Correct Reasoning Paths Visit Shared Decision Pivots
Dongkyu Cho, Amy B. Z. Zhang, Bilel Fehri, Sheng Wang, Rumi Chunara, Rui Song, Hengrui Cai
TL;DR
This work tackles the challenge of verifying and training chain-of-thought explanations by introducing decision pivots—minimal, verifiable checkpoints that correct reasoning paths must visit. It proposes ROMA, a three-stage self-training framework that (i) bootstraps diverse reasoning paths to mine shared pivots, (ii) compresses them into pivot-focused short-path reasoning using a fine-tuned verifier, and (iii) post-trains the model with pairwise preference optimization (DPO) to emphasize concise, pivot-rich explanations. Across LogiQA, MedQA, and MATH500, pivot-centric SPR with a domain-tuned verifier yields consistent improvements in both task accuracy and reasoning quality, outperforming metric-based filtering and naïve self-training. The method reduces reasoning length and provides a scalable, domain-adaptable approach to aligning reasoning without requiring ground-truth rationales.
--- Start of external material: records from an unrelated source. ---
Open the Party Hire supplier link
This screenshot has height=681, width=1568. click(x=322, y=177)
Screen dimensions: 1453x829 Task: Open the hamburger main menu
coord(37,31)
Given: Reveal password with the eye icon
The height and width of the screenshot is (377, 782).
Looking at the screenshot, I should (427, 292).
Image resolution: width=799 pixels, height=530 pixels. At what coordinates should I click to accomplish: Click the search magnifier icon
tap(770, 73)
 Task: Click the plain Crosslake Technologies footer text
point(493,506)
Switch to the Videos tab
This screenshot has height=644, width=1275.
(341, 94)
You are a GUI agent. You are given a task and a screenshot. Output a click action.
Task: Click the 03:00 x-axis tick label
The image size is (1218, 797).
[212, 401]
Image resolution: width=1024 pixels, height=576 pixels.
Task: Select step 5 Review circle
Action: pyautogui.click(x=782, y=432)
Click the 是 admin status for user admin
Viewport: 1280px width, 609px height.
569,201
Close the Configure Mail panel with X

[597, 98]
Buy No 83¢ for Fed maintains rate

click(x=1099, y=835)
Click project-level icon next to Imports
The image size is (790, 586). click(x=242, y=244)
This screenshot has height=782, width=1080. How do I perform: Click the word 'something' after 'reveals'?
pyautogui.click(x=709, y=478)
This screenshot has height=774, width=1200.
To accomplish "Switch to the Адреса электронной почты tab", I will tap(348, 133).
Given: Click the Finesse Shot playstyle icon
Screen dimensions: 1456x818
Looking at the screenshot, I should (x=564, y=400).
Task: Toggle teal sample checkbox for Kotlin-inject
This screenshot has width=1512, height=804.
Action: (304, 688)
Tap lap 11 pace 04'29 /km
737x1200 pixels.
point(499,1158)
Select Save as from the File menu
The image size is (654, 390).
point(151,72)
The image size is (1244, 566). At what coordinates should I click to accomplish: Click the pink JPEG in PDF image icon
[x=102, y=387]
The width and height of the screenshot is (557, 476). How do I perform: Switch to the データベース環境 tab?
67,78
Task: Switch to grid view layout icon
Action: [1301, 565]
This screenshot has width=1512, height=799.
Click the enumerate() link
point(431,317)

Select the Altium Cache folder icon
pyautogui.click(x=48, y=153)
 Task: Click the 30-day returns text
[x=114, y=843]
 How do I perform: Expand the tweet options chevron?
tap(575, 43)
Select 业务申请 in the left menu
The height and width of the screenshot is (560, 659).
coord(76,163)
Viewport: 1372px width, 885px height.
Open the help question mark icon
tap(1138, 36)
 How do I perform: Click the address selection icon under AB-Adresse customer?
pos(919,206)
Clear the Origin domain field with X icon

Overall, the pivot-based framework offers a practical path to more faithful, verifiable reasoning in LLMs with broad applicability across domains.
Abstract
Chain-of-thought (CoT) reasoning exposes the intermediate thinking process of large language models (LLMs), yet verifying those traces at scale remains unsolved. In response, we introduce the idea of decision pivots-minimal, verifiable checkpoints that any correct reasoning path must visit. We hypothesize that correct reasoning, though stylistically diverse, converge on the same pivot set, while incorrect ones violate at least one pivot. Leveraging this property, we propose a self-training pipeline that (i) samples diverse reasoning paths and mines shared decision pivots, (ii) compresses each trace into pivot-focused short-path reasoning using an auxiliary verifier, and (iii) post-trains the model using its self-generated outputs. The proposed method aligns reasoning without ground truth reasoning data or external metrics. Experiments on standard benchmarks such as LogiQA, MedQA, and MATH500 show the effectiveness of our method.